**Lignes fournies:**
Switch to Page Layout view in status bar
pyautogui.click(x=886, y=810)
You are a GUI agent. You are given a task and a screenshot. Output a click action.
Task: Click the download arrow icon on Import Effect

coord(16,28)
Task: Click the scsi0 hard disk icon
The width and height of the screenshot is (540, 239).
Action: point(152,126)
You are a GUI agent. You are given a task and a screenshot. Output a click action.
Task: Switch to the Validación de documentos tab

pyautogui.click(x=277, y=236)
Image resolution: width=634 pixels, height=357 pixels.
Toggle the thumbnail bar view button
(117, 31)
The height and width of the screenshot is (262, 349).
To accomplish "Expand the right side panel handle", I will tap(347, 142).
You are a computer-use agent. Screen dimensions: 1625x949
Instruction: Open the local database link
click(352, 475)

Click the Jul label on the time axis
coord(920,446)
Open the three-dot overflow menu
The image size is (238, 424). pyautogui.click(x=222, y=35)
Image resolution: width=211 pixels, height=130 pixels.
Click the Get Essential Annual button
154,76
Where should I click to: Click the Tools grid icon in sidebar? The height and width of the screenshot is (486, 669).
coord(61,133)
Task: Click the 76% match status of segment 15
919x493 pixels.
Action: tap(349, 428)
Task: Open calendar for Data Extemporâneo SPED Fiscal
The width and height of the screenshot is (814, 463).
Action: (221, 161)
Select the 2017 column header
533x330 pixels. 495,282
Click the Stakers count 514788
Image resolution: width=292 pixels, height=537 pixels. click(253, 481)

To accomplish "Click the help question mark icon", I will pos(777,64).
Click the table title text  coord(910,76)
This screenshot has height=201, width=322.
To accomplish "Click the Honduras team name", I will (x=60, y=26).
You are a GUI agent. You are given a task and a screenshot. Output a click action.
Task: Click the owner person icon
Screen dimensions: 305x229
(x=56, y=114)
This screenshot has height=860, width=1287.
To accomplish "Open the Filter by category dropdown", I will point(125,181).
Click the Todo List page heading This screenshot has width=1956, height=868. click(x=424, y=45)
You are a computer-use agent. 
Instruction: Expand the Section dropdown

**Problème posé:** Recopiez toutes les lignes ci-dessus à l'identique, sans en changer un seul caractère.

**Réponse rédigée:**
Switch to Page Layout view in status bar
pyautogui.click(x=886, y=810)
You are a GUI agent. You are given a task and a screenshot. Output a click action.
Task: Click the download arrow icon on Import Effect

coord(16,28)
Task: Click the scsi0 hard disk icon
The width and height of the screenshot is (540, 239).
Action: point(152,126)
You are a GUI agent. You are given a task and a screenshot. Output a click action.
Task: Switch to the Validación de documentos tab

pyautogui.click(x=277, y=236)
Image resolution: width=634 pixels, height=357 pixels.
Toggle the thumbnail bar view button
(117, 31)
The height and width of the screenshot is (262, 349).
To accomplish "Expand the right side panel handle", I will tap(347, 142).
You are a computer-use agent. Screen dimensions: 1625x949
Instruction: Open the local database link
click(352, 475)

Click the Jul label on the time axis
coord(920,446)
Open the three-dot overflow menu
The image size is (238, 424). pyautogui.click(x=222, y=35)
Image resolution: width=211 pixels, height=130 pixels.
Click the Get Essential Annual button
154,76
Where should I click to: Click the Tools grid icon in sidebar? The height and width of the screenshot is (486, 669).
coord(61,133)
Task: Click the 76% match status of segment 15
919x493 pixels.
Action: tap(349, 428)
Task: Open calendar for Data Extemporâneo SPED Fiscal
The width and height of the screenshot is (814, 463).
Action: (221, 161)
Select the 2017 column header
533x330 pixels. 495,282
Click the Stakers count 514788
Image resolution: width=292 pixels, height=537 pixels. click(253, 481)

To accomplish "Click the help question mark icon", I will pos(777,64).
Click the table title text  coord(910,76)
This screenshot has height=201, width=322.
To accomplish "Click the Honduras team name", I will (x=60, y=26).
You are a GUI agent. You are given a task and a screenshot. Output a click action.
Task: Click the owner person icon
Screen dimensions: 305x229
(x=56, y=114)
This screenshot has height=860, width=1287.
To accomplish "Open the Filter by category dropdown", I will point(125,181).
Click the Todo List page heading This screenshot has width=1956, height=868. click(x=424, y=45)
You are a computer-use agent. 
Instruction: Expand the Section dropdown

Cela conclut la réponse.